Voor de ontsluiting van Ede-Oost blijven twee alternatieven in beeld. Één alternatief gaat uit van een westelijke ontsluiting (A2), het andere van een oostelijke ( I4). Dit betekent dat 4 alternatieven afvallen. Dit zijn het alternatief langs de bebouwing van Ede (Maandereng) en de kinderboerderij (A1), het alternatief dat aansluit tegenover het te ontwikkelen Opelaterrein (C ), het alternatief met twee halve aansluitingen op de A12 (G) en het alternatief met een oostelijke aansluiting op de A12 en een weg buitenom het te ontwikkelen Ede Oost (I2).

De A2 variant ligt het meest voor de hand: vanaf de Poortwachter loopt dit tracé langs de zuidzijde van de A12, onder het nieuwe Bovenbuurtwegviaduct door om vóór dat de Edeseweg bereikt is onder de A12 door te gaan en via het circusterrein aan te sluiten op de Edeseweg.
De I4 variant loopt parallel aan het spoor om ter hoogte van de kruising van de A12 met het spoor op de snelweg aan te sluiten.

Resultaten Milieueffectrapportage
Voor de planvorming in Ede-Oost heeft de gemeente Ede een milieueffectrapportage (MER) op laten stellen. Een belangrijk onderdeel van het MER-onderzoek bestond uit het vergelijken van verschillende verkeersvarianten. Nieuwe wegen moeten helpen om de problemen op het bestaande wegennet in Ede nu en in de toekomst op te lossen en om de nieuwe wijk Ede-Oost te ontsluiten. Na een uitgebreid trechteringsproces zijn uiteindelijk 6 varianten met elkaar vergeleken.
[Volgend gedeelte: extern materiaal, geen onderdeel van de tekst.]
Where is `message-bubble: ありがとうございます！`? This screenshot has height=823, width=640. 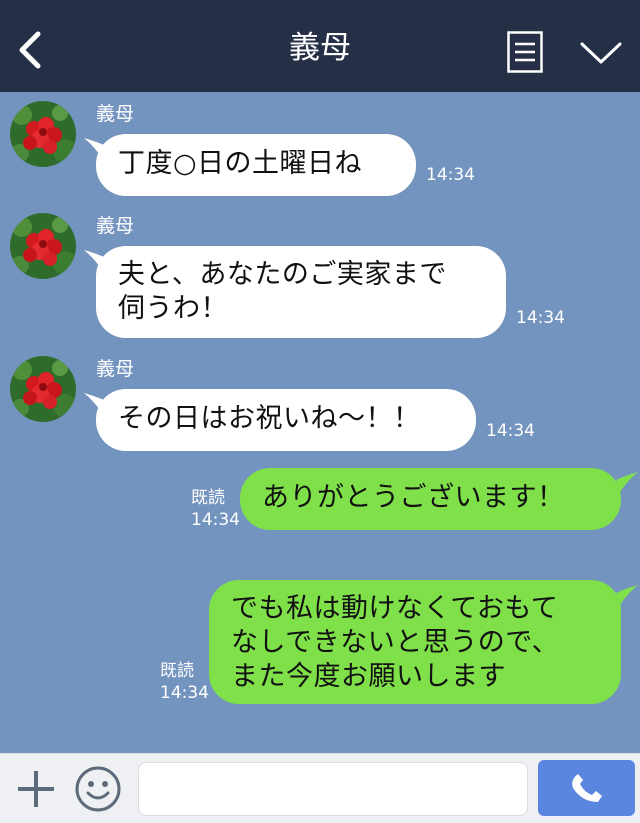
message-bubble: ありがとうございます！ is located at coordinates (430, 499).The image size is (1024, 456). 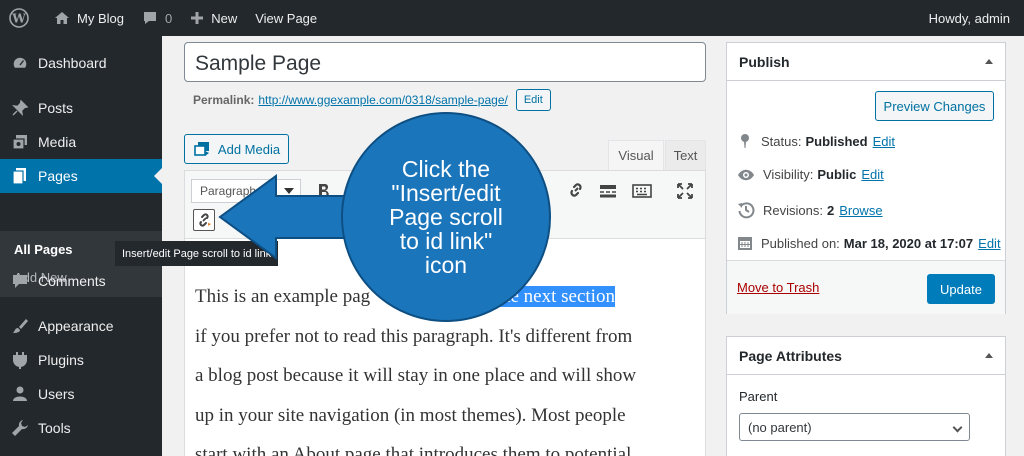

Uit het MER-rapport blijkt dat variant A1 het meest milieuvriendelijke alternatief (MMA) is, maar dat de verschillen met alternatief A2 en C klein zijn. Variant A1 loopt langs de rand van de bebouwing van Ede (Maandereng) en gaat dicht in de buurt van het bestaande Bovenbuurtwegviaduct onder de A12 door. Ook vanuit verkeerskundig oogpunt en voor wat betreft de ruimtelijke kwaliteit scoort deze variant het beste. Toch kiest het college niet voor deze variant, omdat deze ten koste zou gaan van een deel van het terrein van kinderboerderij De Kleine Hofstede. Bovendien loopt deze variant erg dicht langs de rand van de Maandereng en belemmert ze de verdere ontwikkelingen van de sportvelden in dit deel van Ede. De varianten A2 en C scoren vanuit milieuoogpunt bezien bijna net zo goed als de A1-variant. Variant C (een verbinding tussen de Edeseweg en de Poortwachter ten zuiden van de A12 die ter hoogte van het Opellaterrein aansluit op de Edeseweg) scoort op andere onderdelen (inpassing, meer overlast) slechter. Daarom kiest het college niet voor C.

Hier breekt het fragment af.